» **WORK TO DO**
**A)** Answer these questions using the Ohai release notes below. Mark each answer (i), (ii) or (iii) to match.
(i) Who added support for detecting Rackspace Cloud through metadata?
(ii) What issue number goes with the bug "Linux Mint 14 is detected as Debian"?
(iii) Under the new client release cadence, how many months are given to development?
**B)** Transcribe part of the Ohai release notes below, starting with "Improvement" and going on through "knife azure plugin.".

This Ohai release cleans up some major cloud detection functionality, adds support for a couple of new pieces of data and fixes a couple of bugs. It is primarily a community driven release, so thank _you_!

Contributors

Joseph Anthony Pasquale Holsten added a root\_group attributes to simplify community cookbooks. Thanks for being such a great community member over the years Joseph. _You’re this Ohai release’s MVP!_
Mike Javorski added support to the EC2 plugin for handling missing metadata API versions
Chris Roberts added support for detecting Rackspace Cloud through metadata
Sander van Harmelen added XenServer to the ‘rhel’ platform family
Ranjib Dey added support for GCEL
Malte Swart and John Skopis improved the ssh key plugin to collect ECDSA keys
Lann Martin fixed a bug to collect ssh host keys when the path is not specified in the sshd\_config file
Yukihiko Sawanobori quieted some output to allow JSON parsing via pipes
Laurent Désarmes fixed ip address detection on vserver guests with /32 addresses
Pete Cheslock fixed Openstack detection in the HP cloud
Tim Smith patched the Rackspace plugin to not provide detection using MAC addresses
Eugene Wood fixed a parsing bug with the -d option
Dmytro Kovalov contributed to a cpu plugin for darwin

Release Notes

Bug

  • [OHAI-126] – ohai -d option parsing bug?
  • [OHAI-387] – The rackspace plugin identifies a server from another provider (OVH) as from rackspace
  • [OHAI-425] – Ohai discovery on hp cloud fails (using the openstack plugin)
  • [OHAI-426] – IP address not detected for vserver guest
  • [OHAI-430] – Linux Mint 14 is detected as Debian
  • [OHAI-433] – change log level info to debug at network plugin.
  • [OHAI-434] – ec2 metadata is unpopulated / ec2 fetch_metadata loops forever
  • [OHAI-442] – Ohai does not detect ssh host keys properly
  • [OHAI-445] – Detect ecdsa host key
  • [OHAI-455] – ohai leaves zombie processes in it’s wake.
  • [OHAI-472] – XenServer is recognized correctly using LSB, but is not assigned to a platform_family.
  • [OHAI-489] – GCE plugin breaks EC2 plugin
  • [OHAI-490] – root_group plugin hangs chef-client on Windows with large AD installations

Improvement

  • [OHAI-279] – Add a cpu plugin for darwin
  • [OHAI-419] – cloud.public_ipv4 attribute is not set for Windows Azure VM’s created using knife azure plugin.
  • [OHAI-466] – Detect rackspace via metadata

New Feature

  • [OHAI-428] – provide root_group attribute
  • [OHAI-444] – Support Google Compute Engine as a cloud platform
  • [OHAI-450] – Recognize GCEL as a platform

Client release cadence

We’ve listened to your suggestions and requests, and we’re moving to a three month release cadence for the client. There will be two months of development followed by one month for the internal testing and release process. This means we will be “freezing” for release at the beginning of the month and will have the release out toward the end of the month. We will still review code and generally help you out during release months, it just won’t get merged until after the release. We’re being careful to not set fixed release dates, because we still want to make the best choices we can for you, like including fixes for critical bugs even after the code freeze. This means we’ll be targeting releases of Chef 10.28.0 in August, 11.8.0 in October, and 10.30.0 in November. We hope this helps you set better expectations around your Chef contributions and deployments!

» **SOURCE EXCERPT**
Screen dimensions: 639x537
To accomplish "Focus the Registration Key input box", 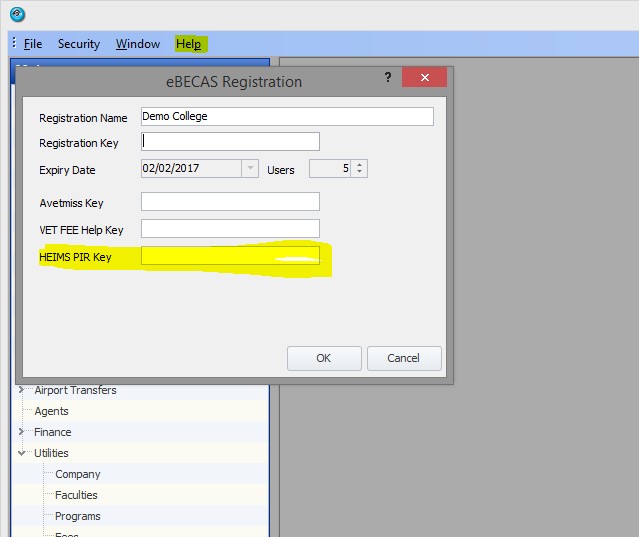I will tap(230, 141).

» **RESPONSES FOR EACH TASK**
**A)**
(i) Chris Roberts
(ii) OHAI-430
(iii) Two months

**B)**
Improvement

  • [OHAI-279] – Add a cpu plugin for darwin
  • [OHAI-419] – cloud.public_ipv4 attribute is not set for Windows Azure VM’s created using knife azure plugin.